Imagine the stain this leaves on AFL football in company board rooms where every dollar assigned to a sporting or cultural sponsorship has to be justified to shareholders. In international headquarters, such as the Red Bull centre in Europe, the directors who once would marvel at the feats of AFL players risking life and limb without protective gear would raise their eyebrows in a different direction.

That line, "What are these guys on?" takes on a new meaning.

Just as the ACC report tarnished everyone in Australian sport to almost deny Port Adelaide millions of dollars, the Essendon saga has stretched well beyond Windy Hill.

As one former AFL club president - recently returned from overseas - told 360 this week: "This is going to cost all AFL clubs a lot of money."

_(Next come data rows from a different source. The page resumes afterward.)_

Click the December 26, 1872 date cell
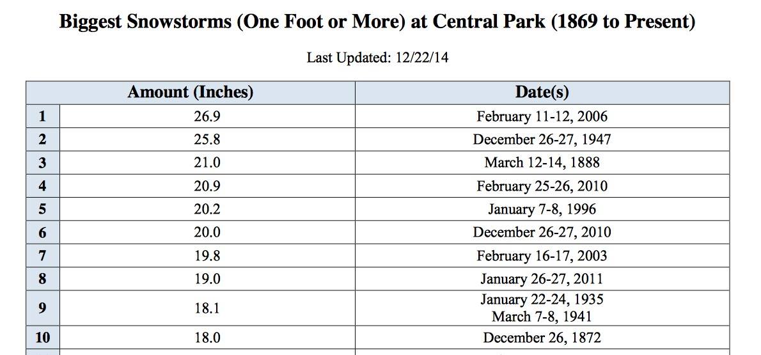 click(542, 337)
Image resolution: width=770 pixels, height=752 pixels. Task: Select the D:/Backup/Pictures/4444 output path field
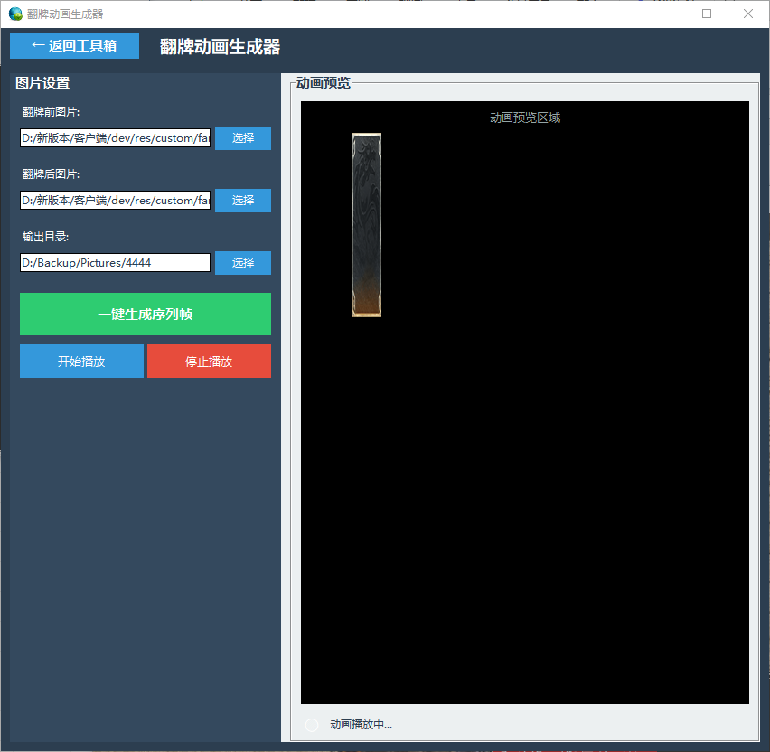(114, 262)
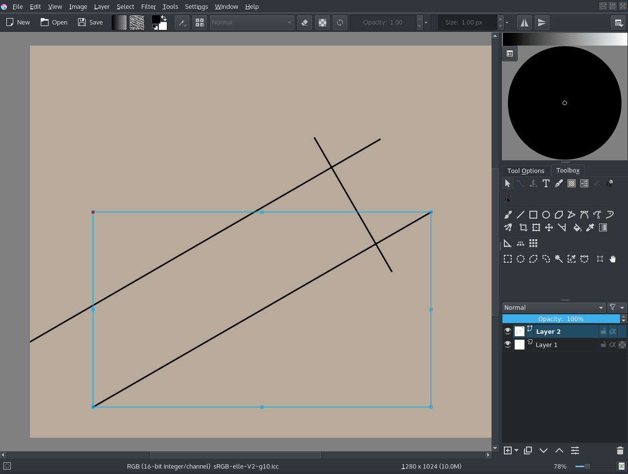Pick the Color Sampler tool
The image size is (628, 474).
[x=590, y=227]
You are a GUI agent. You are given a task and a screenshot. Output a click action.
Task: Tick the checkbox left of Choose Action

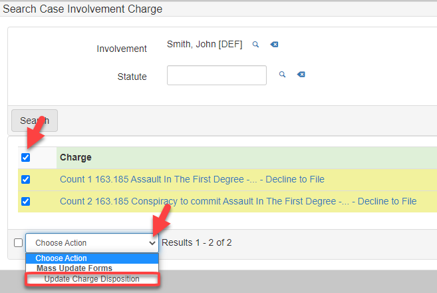click(18, 243)
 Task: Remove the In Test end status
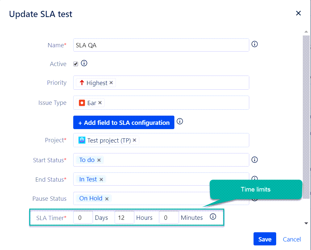(x=101, y=179)
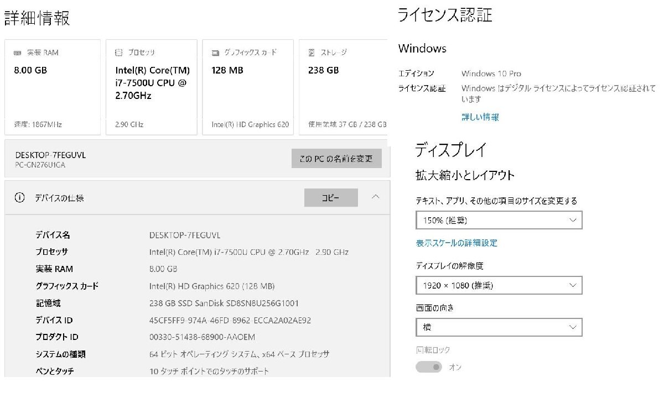This screenshot has height=403, width=664.
Task: Open the 詳しい情報 link under license activation
Action: click(x=480, y=117)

AFL boss Andrew Demetriou returns to AFL House on Wednesday - after leading a fact-finding mission on money equalisation in professional U.S. sport - under fire for leaving headquarters as ASADA delivered its interim report on the Bombers.

His critics might take note that while Demetriou was in New York he saw first-hand how Major League Baseball dealt with the nine star players who have been found guilty of drug use. He gained invaluable guidance.

Whether he has learned enough to keep the corporate world from abandoning the AFL is now the challenge of his reign.